June 6, 2016

Guest Post: How Peonies, Persuasion, and Persistence Pay Off

by Maggie Dana
 
Many years ago I worked with Elaine, a production manager at a trade publisher in New York, persuading her that she really needed to buy my freelance book design and typesetting services. Once we’d dispensed with business (it took less than five minutes and she always gave me a sale!) we talked flowers and gardens. We would wander down Third Avenue, discussing how challenging it was to grow delphiniums in New England, and then explore the merits of organic fertilizer over lunch at a Chinese restaurant we called “Ooo Flung Dung” (because we could never remember its name) that served the most amazing sesame chicken and broccoli.

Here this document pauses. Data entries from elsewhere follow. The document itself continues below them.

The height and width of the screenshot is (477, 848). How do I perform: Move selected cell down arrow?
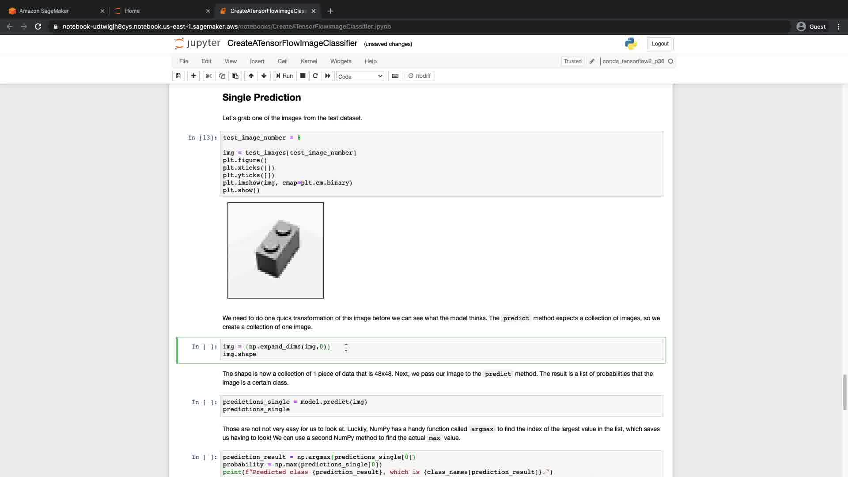point(264,76)
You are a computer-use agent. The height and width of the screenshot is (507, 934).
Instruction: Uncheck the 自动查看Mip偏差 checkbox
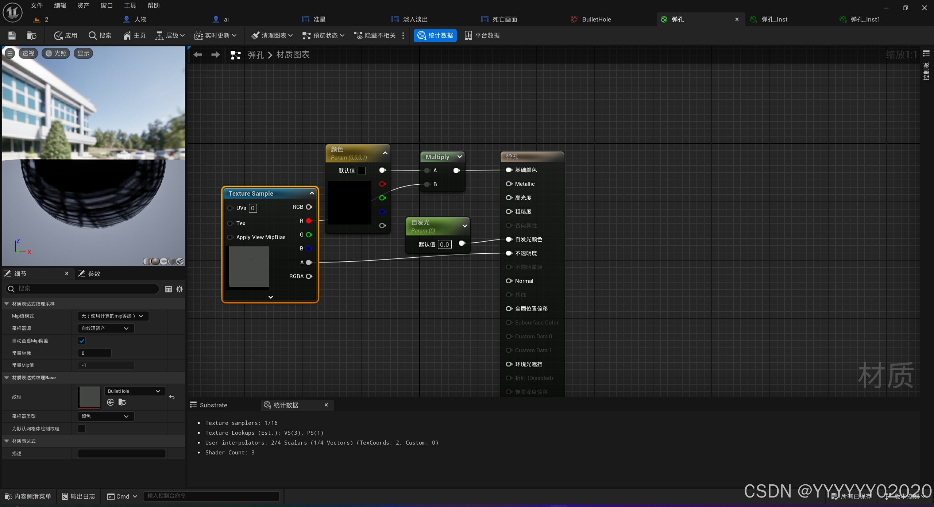click(82, 341)
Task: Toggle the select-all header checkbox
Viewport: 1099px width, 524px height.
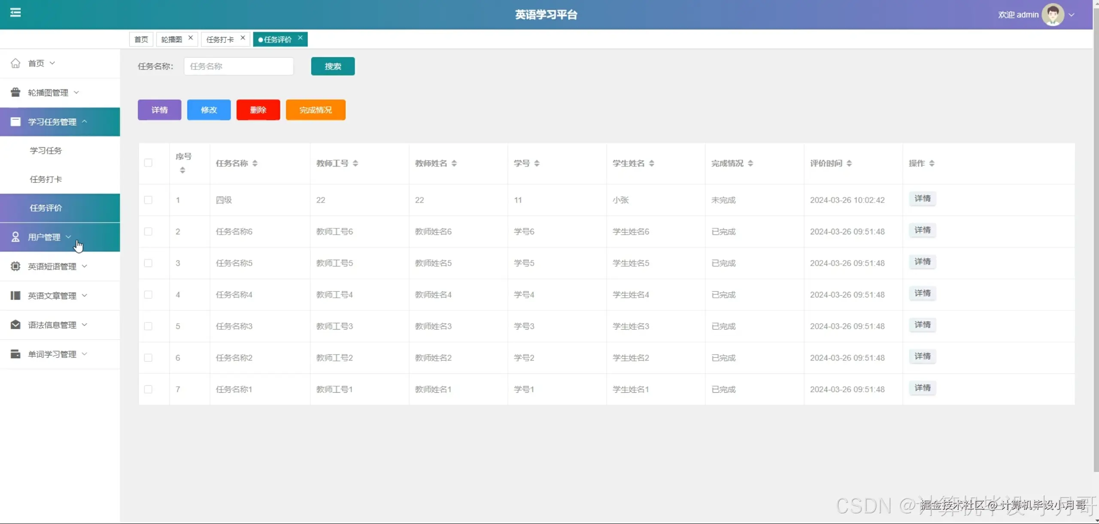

When Elaine retired in the mid-1980s, she drove to my home on the Connecticut shoreline to deliver plants she (1) knew I would love, (2) that would grow in my sandy garden, and (3) that she could not take to Florida where she and her husband were going. I remember the euphorbia Elaine gave me that I’d never heard of before and a couple of others that I cannot now recall, but what stands out is the peony.

Elaine had brought two—one for me and one for an elderly friend who lived several miles north of my town and that Elaine wanted me to deliver.

No problem.

That evening after Elaine left, I planted my peony and the next morning I stuffed the other peony into my car. I would deliver it to Elaine’s friend after work. Except it was wickedly hot and by the time I got back to my car at 5:00 pm, the friend’s peony was totally fried.

Cue much panic and several bad words.

There was only one thing to do. I drove home like a mad woman, shed my work clothes, and grabbed a shovel. I dug up my peony, replaced it with the dead peony, and drove my (aka, the live) peony to Elaine’s friend. She was thrilled to bits.

But to my surprise (and huge relief) the dead peony survived. The next year it came roaring back with plenty of shoots and leaves. However, it has never bloomed. Had I planted it too deep? Too shallow? In the wrong place? Much research followed. Then a teenage garden helper chopped it to ground level (my bad for not supervising). Despite all this abuse, the peony survived, but it still refused to bloom.

I was too embarrassed to share this with Elaine and eventually we lost touch, but I really cared about her peony. It was a gift, a precious memory that covered several decades, and I was determined not to let it go. Five years ago, I relocated the peony. Again, it produced vigorous leaves but no blossoms.

Until this year.



After all these years, I never even knew what color it was ... until now. What a perfectly wonderful moment this has been.